99 D, 100 F, 101 G, 102 A


This is very basic medical information regarding genetic diseases common to large ethnic
populations. For further information, please refer to the population genetics portion of your
required reading.

103 E
This is an absence of a large section of the dystrophin gene. It is a large deletion.

104 G
The mutation changes the sequence of the mRNA such that appropriate processing of it does not
take place and an intron is included in the final mRNA product. Normally the introns are spliced
out. Therefore, this is a splicing mutation.

105 F

106 D

107 B

108 A

109 B
This is the definition of clinical heterogeneity.
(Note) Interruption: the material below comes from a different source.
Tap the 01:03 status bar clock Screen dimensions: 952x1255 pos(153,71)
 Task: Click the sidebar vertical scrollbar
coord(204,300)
It is different from allelic heterogeneity because it
is identified on a clinical rather than a molecular level. In some conditions, there can be clinical
heterogeneity among persons who all have the same mutation. Clinical heterogeneity does not
automatically imply that there is allelic heterogeneity.

110 C
This is the definition of locus heterogeneity.

111 A
This is the definition of allelic heterogeneity. It is a more molecular definition.

112 D
This is the definition of genetic drift.

113 F
This is the definition of a compound heterozygote.

114 E
This is the definition of founder effect.

115 A
Phenylketonuria (PKU) treated by dietary restriction of protein (specifically the amino acid
phenylalanine) in the diet. There are rare cases of PKU that are responsive to vitamin therapy, but
those are not the norm.
116 C
Gout is treated by administration of allopurinol, a drug which blocks an enzymatic step that
would otherwise lead to an accumulation of uric acid.

117 D
Hemophilia is treated by administration of partially purified coagulation factor VIII, which is the
normal version of the genetically abnormal gene product.

118 B
Methylmalonic acidemia is treated by administration of B12.

119 C
Wilson disease is treated by administration of penicillamine. This acts as a chelator which
increases excretion of stored copper.